«Ho sconfitto Equitalia e chiesto un risarcimento da 1 milione di euro»

Cosa succede quando il cittadino vuole vederci chiaro sull’operato degli accertatori? 

Incredibile ma vero, accade che i ruoli si ribaltino, e così l’Agenzia di Riscossione viene chiamata a rispondere delle proprie azioni. 
L’imprenditore veneziano Mauro Furlan è il primo in Italia che l’ha portata in tribunale, e ne è uscito vittorioso. Per ben due volte la giustizia gli ha dato ragione; ora lui chiede 1 milione di euro di risarcimento, e il pignoramento del quinto dello stipendio dei funzionari coinvolti nella vicenda. 
«Voglio che ogni mese si ricordino di quello che hanno fatto».
 
I guai per Mauro Furlan cominciano nel 2013
Quando l’Agenzia di Riscossione gli contesta un fatturato ben più alto di quello effettivamente ottenuto. 
Così, gli viene notificata una cartella esattoriale da 500mila euro. L’imprenditore decide di impugnarla, ma per farlo è costretto comunque a pagare un terzo della cifra.

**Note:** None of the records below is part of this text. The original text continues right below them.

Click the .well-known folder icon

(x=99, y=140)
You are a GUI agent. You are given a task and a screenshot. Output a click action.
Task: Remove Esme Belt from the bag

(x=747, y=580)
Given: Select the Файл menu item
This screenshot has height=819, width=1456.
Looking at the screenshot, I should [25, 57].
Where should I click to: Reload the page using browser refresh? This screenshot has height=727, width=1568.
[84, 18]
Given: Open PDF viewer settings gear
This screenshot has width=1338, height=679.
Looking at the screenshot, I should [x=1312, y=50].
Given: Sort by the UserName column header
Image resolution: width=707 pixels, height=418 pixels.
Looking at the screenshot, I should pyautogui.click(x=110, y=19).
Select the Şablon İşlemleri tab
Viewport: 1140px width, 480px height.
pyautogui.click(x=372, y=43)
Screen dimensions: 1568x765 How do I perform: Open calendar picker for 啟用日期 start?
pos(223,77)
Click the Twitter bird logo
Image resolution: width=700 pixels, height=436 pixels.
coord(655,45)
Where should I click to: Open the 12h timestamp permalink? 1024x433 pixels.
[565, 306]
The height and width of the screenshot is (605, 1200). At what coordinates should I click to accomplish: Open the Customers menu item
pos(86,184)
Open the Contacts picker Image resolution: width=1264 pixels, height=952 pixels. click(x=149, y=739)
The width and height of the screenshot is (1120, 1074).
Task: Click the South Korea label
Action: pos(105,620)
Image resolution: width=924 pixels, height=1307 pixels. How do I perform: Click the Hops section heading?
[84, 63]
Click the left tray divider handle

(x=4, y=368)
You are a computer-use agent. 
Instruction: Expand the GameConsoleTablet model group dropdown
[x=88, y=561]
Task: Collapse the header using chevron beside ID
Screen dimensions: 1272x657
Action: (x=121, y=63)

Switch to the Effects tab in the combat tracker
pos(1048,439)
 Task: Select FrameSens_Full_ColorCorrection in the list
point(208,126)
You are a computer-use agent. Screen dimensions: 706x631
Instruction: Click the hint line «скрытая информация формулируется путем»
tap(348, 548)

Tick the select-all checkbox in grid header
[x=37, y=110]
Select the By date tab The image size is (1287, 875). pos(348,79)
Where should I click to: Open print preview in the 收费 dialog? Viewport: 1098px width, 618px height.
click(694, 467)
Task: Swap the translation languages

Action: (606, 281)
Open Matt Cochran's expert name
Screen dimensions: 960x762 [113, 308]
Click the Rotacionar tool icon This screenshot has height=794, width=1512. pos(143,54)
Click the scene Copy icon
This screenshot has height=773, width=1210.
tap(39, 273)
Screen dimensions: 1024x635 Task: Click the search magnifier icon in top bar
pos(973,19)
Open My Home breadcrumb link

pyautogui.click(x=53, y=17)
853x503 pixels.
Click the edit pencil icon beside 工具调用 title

Nel frattempo, due tribunali emettono il loro verdetto, ed è favorevole a Furlan. Equitalia viene quindi condannata al pagamento delle spese processuali.
 
«Abbiamo dimostrato in giudizio che le cifre contestate erano prive di fondamento, e decisamente lontane dalla realtà dei fatti. Peraltro, abbiamo evidenziato sostanziali errori da parte degli ispettori, anche nell’applicazione di elementari formule matematiche». 
Così Federico Veneri, avvocato di Mauro Furlan
«Non abbiate il timore di portare Equitalia in tribunale, né perché vi sentite ‘piccoli’, né per via dei tempi processuali. Nel mio caso, infatti, tutto si è svolto molto rapidamente. Il mio auspicio è che la vicenda porti a una più stretta regolamentazione dei controlli, talvolta all’origine dei gesti disperati compiuti da altri imprenditori». 
Questo il commento a margine di Mauro Furlan.